*EXERCISE BRIEF*
Search the data below, and report every line in which "computer" occurs.

*INPUT MATERIAL*
++++++
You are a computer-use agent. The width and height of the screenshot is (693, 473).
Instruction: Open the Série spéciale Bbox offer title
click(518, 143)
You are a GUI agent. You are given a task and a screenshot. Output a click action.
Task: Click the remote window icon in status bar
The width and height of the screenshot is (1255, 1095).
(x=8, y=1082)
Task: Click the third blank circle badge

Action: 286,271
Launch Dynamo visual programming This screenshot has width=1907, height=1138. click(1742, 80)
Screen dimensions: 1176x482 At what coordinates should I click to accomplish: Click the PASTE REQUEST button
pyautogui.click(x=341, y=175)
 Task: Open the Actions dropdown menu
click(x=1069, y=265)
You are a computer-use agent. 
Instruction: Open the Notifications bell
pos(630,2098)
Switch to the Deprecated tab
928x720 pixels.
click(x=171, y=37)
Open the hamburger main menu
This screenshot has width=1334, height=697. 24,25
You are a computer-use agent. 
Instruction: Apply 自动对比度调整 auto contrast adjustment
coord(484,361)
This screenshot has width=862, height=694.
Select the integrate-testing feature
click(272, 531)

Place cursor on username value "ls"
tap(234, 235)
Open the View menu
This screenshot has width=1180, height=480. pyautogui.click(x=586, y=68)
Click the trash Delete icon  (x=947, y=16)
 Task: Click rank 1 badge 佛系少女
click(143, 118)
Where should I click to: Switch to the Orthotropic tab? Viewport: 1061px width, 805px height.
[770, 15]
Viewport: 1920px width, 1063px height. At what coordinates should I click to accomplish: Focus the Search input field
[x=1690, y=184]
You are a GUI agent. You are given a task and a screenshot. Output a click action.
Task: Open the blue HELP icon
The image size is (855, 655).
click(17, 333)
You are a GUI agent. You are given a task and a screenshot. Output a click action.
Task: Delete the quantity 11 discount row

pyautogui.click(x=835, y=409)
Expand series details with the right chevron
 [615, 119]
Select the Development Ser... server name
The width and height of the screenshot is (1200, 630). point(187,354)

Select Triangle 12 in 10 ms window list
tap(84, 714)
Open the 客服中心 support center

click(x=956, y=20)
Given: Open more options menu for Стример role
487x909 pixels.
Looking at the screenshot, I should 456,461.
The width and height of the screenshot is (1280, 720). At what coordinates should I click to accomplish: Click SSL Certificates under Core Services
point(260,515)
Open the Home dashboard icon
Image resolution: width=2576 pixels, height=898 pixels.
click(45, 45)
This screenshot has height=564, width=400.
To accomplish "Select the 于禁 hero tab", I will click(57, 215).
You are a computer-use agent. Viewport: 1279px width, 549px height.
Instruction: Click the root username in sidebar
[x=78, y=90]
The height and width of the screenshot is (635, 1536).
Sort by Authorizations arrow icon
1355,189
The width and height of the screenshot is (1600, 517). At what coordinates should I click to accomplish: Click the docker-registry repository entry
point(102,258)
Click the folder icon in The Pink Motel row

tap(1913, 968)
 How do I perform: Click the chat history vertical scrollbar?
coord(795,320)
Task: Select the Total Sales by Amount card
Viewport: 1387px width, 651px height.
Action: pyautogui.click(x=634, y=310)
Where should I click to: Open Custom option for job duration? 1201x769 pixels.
++++++
*RESULT FOR THIS TASK*
You are a computer-use agent. The width and height of the screenshot is (693, 473).
You are a computer-use agent. 
You are a computer-use agent. 
You are a computer-use agent. Viewport: 1279px width, 549px height.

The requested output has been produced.